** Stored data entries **
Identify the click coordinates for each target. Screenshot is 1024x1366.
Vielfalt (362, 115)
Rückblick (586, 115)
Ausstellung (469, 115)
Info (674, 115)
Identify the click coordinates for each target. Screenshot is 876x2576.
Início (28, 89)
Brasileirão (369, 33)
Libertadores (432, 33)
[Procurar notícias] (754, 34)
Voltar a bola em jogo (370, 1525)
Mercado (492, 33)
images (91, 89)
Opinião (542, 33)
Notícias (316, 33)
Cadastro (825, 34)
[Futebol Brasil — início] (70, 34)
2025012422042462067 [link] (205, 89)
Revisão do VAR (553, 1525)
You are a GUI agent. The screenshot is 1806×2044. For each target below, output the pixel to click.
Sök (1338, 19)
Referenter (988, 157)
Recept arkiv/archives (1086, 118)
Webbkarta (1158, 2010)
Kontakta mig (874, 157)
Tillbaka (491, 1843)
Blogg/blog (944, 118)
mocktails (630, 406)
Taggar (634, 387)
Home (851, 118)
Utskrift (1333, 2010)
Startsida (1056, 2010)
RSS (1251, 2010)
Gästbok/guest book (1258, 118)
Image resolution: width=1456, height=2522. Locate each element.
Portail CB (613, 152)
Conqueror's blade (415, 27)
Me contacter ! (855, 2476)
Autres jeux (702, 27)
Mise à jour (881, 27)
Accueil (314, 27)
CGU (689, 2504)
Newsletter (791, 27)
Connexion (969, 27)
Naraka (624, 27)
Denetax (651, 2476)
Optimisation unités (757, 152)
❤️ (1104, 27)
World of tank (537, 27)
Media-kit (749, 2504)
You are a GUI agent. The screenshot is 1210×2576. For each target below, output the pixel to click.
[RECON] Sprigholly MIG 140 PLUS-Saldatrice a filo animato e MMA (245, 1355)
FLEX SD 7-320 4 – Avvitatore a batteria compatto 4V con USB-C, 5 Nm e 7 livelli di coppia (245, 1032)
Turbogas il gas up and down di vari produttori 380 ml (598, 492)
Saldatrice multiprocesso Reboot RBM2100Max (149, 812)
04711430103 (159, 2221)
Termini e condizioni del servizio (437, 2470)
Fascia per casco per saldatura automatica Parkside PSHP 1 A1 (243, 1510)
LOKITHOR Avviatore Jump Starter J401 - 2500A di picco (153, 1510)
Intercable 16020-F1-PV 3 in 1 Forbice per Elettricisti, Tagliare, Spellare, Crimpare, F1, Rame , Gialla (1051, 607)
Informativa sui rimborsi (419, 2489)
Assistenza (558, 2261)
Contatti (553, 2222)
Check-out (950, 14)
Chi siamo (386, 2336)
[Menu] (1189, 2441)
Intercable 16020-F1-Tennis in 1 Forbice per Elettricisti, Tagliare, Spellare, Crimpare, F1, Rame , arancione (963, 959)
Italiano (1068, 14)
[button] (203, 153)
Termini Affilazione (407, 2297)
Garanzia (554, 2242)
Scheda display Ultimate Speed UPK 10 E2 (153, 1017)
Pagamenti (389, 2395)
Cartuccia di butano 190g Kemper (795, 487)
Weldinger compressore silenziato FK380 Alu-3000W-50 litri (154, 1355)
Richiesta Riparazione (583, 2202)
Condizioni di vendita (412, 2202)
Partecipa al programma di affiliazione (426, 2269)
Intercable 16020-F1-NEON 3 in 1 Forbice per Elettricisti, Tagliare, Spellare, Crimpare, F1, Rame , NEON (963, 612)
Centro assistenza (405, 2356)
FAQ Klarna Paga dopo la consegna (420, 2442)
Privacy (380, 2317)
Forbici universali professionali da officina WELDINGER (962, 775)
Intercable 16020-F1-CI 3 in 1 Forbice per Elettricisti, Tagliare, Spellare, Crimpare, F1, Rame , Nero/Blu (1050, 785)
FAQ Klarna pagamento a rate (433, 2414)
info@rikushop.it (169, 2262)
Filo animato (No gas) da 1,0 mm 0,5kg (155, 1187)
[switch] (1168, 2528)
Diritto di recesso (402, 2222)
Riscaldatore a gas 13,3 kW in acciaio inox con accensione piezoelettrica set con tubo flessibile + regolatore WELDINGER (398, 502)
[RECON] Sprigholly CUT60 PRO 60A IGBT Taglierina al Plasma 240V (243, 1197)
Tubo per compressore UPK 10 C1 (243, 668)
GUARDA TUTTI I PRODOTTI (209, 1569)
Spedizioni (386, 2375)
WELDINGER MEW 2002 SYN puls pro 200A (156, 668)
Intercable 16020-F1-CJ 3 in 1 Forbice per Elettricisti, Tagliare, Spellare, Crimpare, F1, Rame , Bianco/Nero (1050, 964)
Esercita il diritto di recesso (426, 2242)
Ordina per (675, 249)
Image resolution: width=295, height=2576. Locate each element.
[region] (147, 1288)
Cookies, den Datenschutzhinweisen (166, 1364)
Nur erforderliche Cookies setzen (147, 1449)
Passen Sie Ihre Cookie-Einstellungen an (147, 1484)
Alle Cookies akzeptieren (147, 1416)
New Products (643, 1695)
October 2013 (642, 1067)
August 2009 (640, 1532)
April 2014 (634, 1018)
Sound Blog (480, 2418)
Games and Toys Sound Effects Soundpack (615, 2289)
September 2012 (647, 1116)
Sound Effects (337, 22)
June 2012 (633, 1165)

** EXERCISE DETAILS **
Restate the data verbatim through the "[Futebol Brasil — início] (70, 34)" line.

** OUTPUT OF THE EXERCISE **
Identify the click coordinates for each target. Screenshot is 1024x1366.
Vielfalt (362, 115)
Rückblick (586, 115)
Ausstellung (469, 115)
Info (674, 115)
Identify the click coordinates for each target. Screenshot is 876x2576.
Início (28, 89)
Brasileirão (369, 33)
Libertadores (432, 33)
[Procurar notícias] (754, 34)
Voltar a bola em jogo (370, 1525)
Mercado (492, 33)
images (91, 89)
Opinião (542, 33)
Notícias (316, 33)
Cadastro (825, 34)
[Futebol Brasil — início] (70, 34)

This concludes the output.